* [Requirement]: Write each line below back out exactly, omitting its pictures.

* [Data extracts]:
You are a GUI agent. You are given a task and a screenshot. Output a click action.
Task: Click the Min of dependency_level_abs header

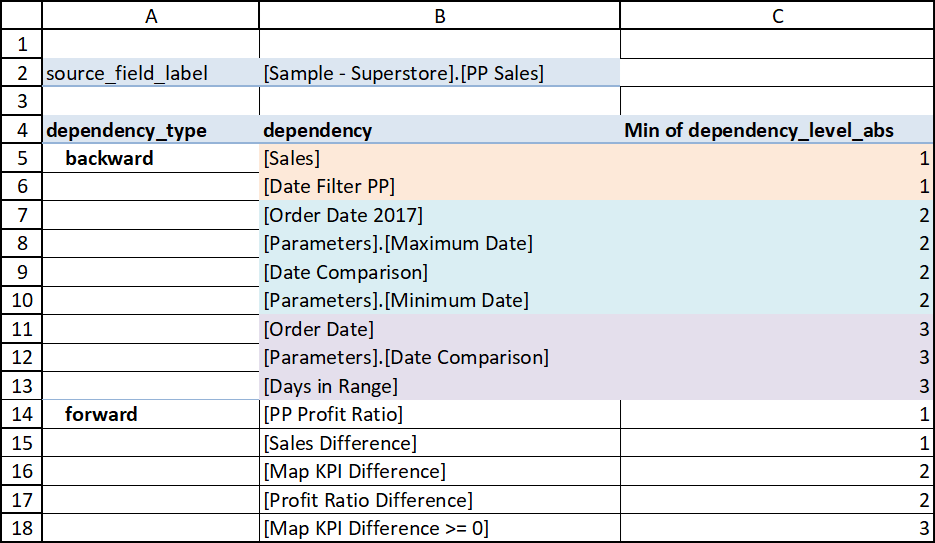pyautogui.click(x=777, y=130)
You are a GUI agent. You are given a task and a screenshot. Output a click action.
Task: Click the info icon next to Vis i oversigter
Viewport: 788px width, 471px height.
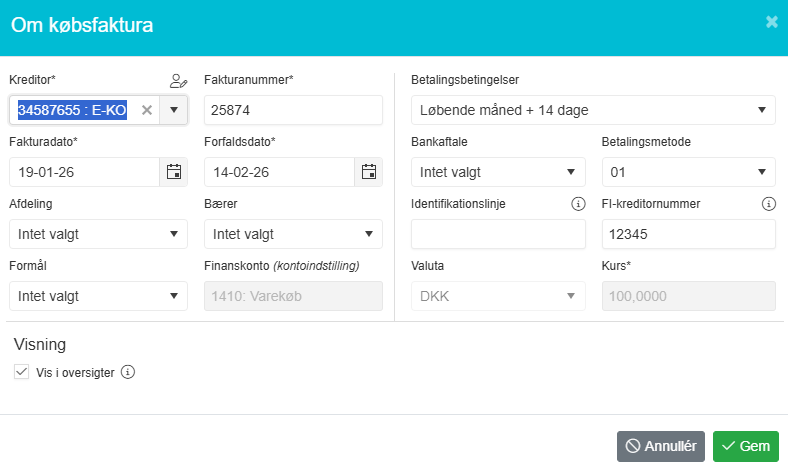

* [Problem solution]:
You are a GUI agent. You are given a task and a screenshot. Output a click action.
Task: Click the Min of dependency_level_abs header

pyautogui.click(x=777, y=130)
You are a GUI agent. You are given a task and a screenshot. Output a click action.
Task: Click the info icon next to Vis i oversigter
Viewport: 788px width, 471px height.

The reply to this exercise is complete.